WHAT YOU WILL DO: Repeat the stretch of entries below from the line with "This screenshot has width=868, height=465." through the line with "Task: Select example value SMS_153055065". Include both ends and add nothing.

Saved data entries
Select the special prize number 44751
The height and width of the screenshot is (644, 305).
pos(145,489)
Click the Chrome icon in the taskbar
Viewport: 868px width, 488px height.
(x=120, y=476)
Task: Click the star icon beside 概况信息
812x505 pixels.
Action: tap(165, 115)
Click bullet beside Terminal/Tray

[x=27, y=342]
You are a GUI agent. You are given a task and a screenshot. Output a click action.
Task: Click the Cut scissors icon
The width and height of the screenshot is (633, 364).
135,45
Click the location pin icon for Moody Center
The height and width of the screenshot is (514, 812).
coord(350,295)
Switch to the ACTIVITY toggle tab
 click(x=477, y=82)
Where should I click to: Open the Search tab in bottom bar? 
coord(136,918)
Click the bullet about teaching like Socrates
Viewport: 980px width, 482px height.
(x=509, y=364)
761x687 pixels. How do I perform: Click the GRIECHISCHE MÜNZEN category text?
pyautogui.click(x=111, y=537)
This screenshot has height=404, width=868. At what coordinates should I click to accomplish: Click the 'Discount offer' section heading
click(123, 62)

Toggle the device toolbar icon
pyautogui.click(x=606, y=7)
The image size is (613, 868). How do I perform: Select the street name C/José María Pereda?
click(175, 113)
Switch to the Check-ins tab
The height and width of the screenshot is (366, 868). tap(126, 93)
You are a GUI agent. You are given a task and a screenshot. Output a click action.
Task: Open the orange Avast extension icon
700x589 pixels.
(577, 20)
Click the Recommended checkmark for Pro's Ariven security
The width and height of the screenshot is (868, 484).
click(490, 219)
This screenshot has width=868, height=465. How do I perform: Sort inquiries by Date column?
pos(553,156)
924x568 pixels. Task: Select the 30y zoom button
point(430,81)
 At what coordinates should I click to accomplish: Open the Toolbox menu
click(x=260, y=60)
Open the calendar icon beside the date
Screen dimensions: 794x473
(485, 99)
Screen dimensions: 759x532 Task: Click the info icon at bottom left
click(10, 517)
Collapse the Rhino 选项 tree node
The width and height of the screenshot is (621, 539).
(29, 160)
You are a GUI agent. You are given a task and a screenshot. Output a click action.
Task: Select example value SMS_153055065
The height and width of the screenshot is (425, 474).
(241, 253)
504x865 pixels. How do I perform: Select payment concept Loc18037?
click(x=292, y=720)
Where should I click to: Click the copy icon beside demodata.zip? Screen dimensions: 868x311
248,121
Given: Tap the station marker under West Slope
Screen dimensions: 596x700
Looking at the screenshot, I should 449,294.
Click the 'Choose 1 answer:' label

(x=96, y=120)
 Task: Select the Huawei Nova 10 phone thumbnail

WRITTEN ANSWER:
This screenshot has width=868, height=465. How do I perform: Sort inquiries by Date column?
pos(553,156)
924x568 pixels. Task: Select the 30y zoom button
point(430,81)
 At what coordinates should I click to accomplish: Open the Toolbox menu
click(x=260, y=60)
Open the calendar icon beside the date
Screen dimensions: 794x473
(485, 99)
Screen dimensions: 759x532 Task: Click the info icon at bottom left
click(10, 517)
Collapse the Rhino 选项 tree node
The width and height of the screenshot is (621, 539).
(29, 160)
You are a GUI agent. You are given a task and a screenshot. Output a click action.
Task: Select example value SMS_153055065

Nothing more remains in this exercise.